Confusion begins early in our story. George Washington was born on February 11, 1732, according to the calendar then followed. However, a different calendar was adopted in 1752, shifting his birthday to February 22. Across the 19th century, Washington's Birthday was celebrated with great patriotic fervor every year on February 22.
In 1968, the federal government, seeking to create more three-day federal weekends, passed the Uniform Holiday Bill. This legislation moved Washington's Birthday to the third Monday in February. Ironically, this decision guaranteed that we would never celebrate Washington's Birthday on his birthday, since the third Monday in February can never fall later than February 21.
In addition, many states were also celebrating Abraham Lincoln's birthday each February 12. So they combined the two into today's "Presidents' Day," but the federal government never changed its official designation. As a result, today is a federal holiday called Washington's Birthday on a day that can never be his birthday, celebrated by a name the federal government never recognized. In practical use, Presidents' Day has become a day to celebrate all our presidents, past and present.
But we're not done with confusion regarding today's holiday. You see, America has had 43 presidents, but 44 presidencies. Grover Cleveland served two non-consecutive terms, so he is counted chronologically as both the 22nd and 24th president. So there's a distinction between the presidency and the president.

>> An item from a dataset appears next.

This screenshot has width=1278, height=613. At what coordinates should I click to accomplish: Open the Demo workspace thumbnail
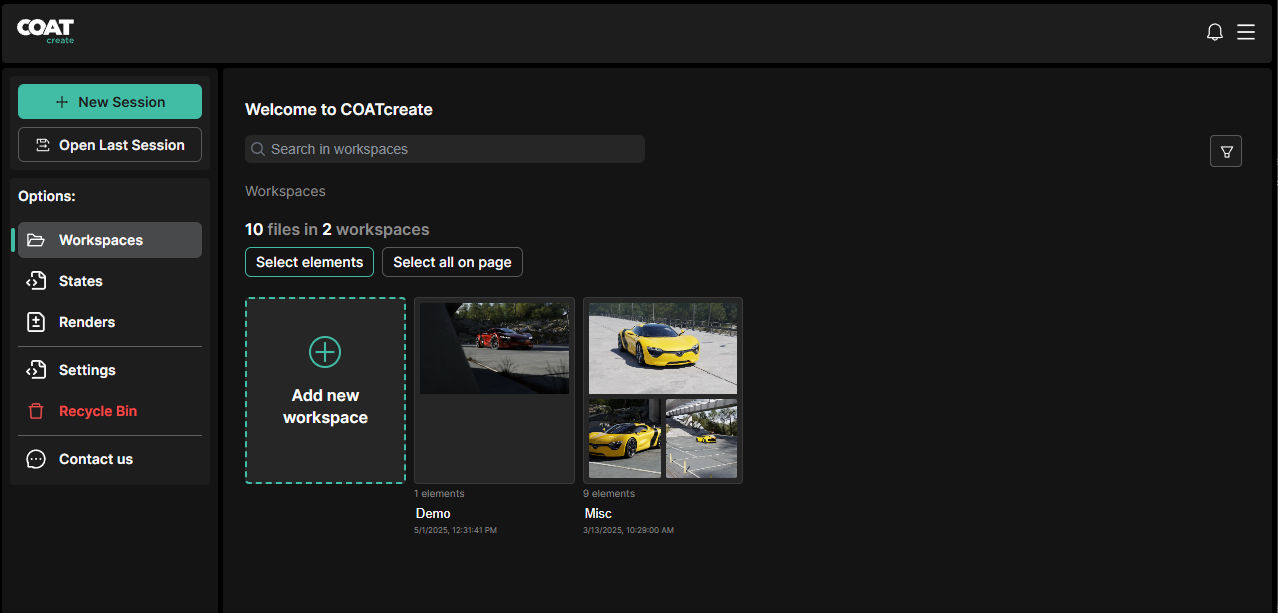[494, 349]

It's a distinction worth observing in spiritual terms. Paul taught us to pray for our leaders, today and every day (1 Timothy 2:1-2). (Tweet this) Peter instructed us to "be subject for the Lord's sake to every human institution, whether it be to the emperor as supreme, or to governors as sent by him" (1 Peter 2:13-14).
These commands relate to the office, whoever its occupant may be. You may be a strong supporter of President Obama, or you may be his most vociferous critic. Either way, you are called to pray for him and follow his leadership. The governing authorities for whom Paul called Timothy to pray included Emperor Nero, the ruler who had Paul beheaded. The same Peter who taught us to be subject to human rulers refused to obey the Sanhedrin when it demanded that he cease preaching the gospel (Acts 4:19-21).
Whether you agree with your president and other elected leaders or not, you are to pray for them. And you are to obey them unless such obedience requires disobedience to your Lord. Obey your highest authority—men and women whenever you can, and God always. (Tweet this)
Have you prayed for President Trump yet today?